Traditionell im Matchplay-Modus ausgetragen, geht es bei dem Teamwettstreit im Duell Mann gegen Mann bzw. Duo gegen Duo um Punkte. Poulter ist bei bislang vier Teilnahmen zu 15 Matches angetreten, zwölf davon hat er gewonnen, darunter alle vier Einzel-Partien. Keiner der unzähligen Top-Spieler in der beinahe 90-jährigen Historie kann eine bessere Quote vorweisen.
"Beim Ryder Cup geht es nur um starke Nerven. Der Druck ist extrem", sagt Martin Kaymer. Der Deutsche versenkte vor zwei Jahren in Illinois den siegbringenden Putt zum 14,5:13,5 für Europa. 24 Stunden zuvor waren die Europäer mit 4:10 aussichtslos zurückgelegen, ehe Poulter mit fünf Birdies auf den letzten fünf Löchern seine Partie drehte. "Wenn ‚Poults‘ diesen Ausdruck in den Augen hat, ganz besonders in der Woche des Ryder Cups, ist das beeindruckend", sagte Rory McIlroy.

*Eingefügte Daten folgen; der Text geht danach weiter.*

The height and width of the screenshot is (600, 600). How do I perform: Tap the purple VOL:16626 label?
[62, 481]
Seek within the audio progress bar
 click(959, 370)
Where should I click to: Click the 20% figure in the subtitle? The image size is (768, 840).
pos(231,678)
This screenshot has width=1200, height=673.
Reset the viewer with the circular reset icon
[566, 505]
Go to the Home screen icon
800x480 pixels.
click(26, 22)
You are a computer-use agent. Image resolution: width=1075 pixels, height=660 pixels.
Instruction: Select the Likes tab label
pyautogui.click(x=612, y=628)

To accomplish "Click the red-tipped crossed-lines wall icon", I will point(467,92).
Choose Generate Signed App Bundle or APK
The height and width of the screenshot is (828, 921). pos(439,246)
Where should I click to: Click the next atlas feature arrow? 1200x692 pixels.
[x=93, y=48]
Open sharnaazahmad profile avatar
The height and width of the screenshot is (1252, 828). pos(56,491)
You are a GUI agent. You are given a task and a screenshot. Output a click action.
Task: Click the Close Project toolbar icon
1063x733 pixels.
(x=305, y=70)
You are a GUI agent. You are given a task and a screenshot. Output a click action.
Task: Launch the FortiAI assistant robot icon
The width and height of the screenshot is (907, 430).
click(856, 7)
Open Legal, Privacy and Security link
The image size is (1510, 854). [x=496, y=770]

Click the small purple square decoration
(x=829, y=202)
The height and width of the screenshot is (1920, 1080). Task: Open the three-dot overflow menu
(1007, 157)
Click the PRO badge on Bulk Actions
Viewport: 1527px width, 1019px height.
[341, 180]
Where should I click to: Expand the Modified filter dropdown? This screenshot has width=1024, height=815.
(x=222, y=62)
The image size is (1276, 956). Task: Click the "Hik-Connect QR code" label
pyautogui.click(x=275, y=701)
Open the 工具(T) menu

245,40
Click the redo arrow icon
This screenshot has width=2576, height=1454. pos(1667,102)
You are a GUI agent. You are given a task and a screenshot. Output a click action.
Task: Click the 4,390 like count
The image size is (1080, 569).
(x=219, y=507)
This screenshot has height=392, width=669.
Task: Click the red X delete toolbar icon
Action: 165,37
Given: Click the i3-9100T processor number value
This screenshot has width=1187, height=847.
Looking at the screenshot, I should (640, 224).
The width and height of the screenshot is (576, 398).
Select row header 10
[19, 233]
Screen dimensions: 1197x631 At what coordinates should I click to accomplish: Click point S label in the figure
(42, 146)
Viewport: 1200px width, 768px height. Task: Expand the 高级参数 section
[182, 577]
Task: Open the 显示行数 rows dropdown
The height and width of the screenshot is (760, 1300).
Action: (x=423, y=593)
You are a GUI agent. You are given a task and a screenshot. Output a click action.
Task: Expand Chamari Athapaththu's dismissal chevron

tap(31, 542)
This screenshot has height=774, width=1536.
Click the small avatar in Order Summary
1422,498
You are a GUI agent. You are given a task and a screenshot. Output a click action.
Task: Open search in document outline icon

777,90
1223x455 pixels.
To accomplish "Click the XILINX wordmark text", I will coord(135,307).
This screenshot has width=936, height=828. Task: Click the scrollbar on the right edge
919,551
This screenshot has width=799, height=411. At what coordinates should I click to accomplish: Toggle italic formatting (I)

Der Weltranglisten-Erste war damals Poulters Spielpartner. Und José Maria Olazábal, der Teamkapitän Europas, ergänzte: "Man müsste für Ian eine Statue erbauen."
Geld, Fußball, Autos
Auch ohne Major-Sieg hat Poulter mit Golf mehr als zwanzig Millionen Euro eingespielt. Zudem wirbt er für eine Kreditkarte, eine Versicherung, Luxusuhren sowie für seine eigene Modelinie.
Der vierfache Familienvater lebt in England und Florida, auf den Bahamas besitzt er ein Haus samt Motorboot. Es heißt, er sei noch nie dort gewesen. Poulter liebt Geld, Fußball (den FC Arsenal) und Autos. Er besitzt einen Rolls-Royce und sieben Ferraris.
Doch die größte Liebe scheint der Ryder Cup, bei dem es auch 2014 nicht einen Cent zu verdienen gibt. "Wir spielen für Fans, wie ich einer war. Dessen müssen wir uns bewusst sein", erinnert sich Poulter an 1993. "Ich war verzaubert von dieser Ländermatch-Stimmung. Ich hatte plötzlich eine Mission: Ich musste es schaffen, dort einmal dabei zu sein."
Mission erfüllt. Und wie.
Für die Einwohner der 3600-Seelen-Gemeinde im schottischen Auchterarder wurde eine Broschüre aufgelegt. Darin gibt es Tipps, wie sie mit dem Ereignis am besten umgehen. Das Ereignis nennt sich Ryder Cup und findet auf dem Golfplatz beim Hotel Gleneagles statt. Erstmals seit neun Jahren herrscht hier wieder Ausnahmezustand.
Kamen 2005 die Polit-Granden zum G8-Gipfel, so sind es jetzt die besten Golfer der USA und aus Europa. Die 24 Herren treffen einander zum 40. Vergleich der beiden Kontinente (Sky Sport überträgt live). Von den letzten zehn Duellen gewann Team Europa sieben.
Seit Montag ist der Ort im Ausnahmezustand, 250.000 Fans werden erwartet, 600 Millionen Zuschauer werden weltweit das Spektakel im TV verfolgen. „Auf das Ergebnis hat nicht nur Einfluss, was auf dem Platz passiert, sondern auch das Drumherum“, sagt der französische Debütant Victor Dubuisson.
Zur Spannung trägt der Modus bei. Freitag und Samstag werden 16 Doppel gespielt: Acht „Fourballs“ (das bessere Ergebnis eines Duos wird gewertet) und acht „Foursomes“ (die Spieler einer Paarung schlagen den Ball abwechselnd). Am Sonntag stehen zwölf Einzel-Matches an. Pro Duell gibt es einen Punkt für den Sieg, bei Gleichstand bekommt jedes Team einen halben Punkt gutgeschrieben.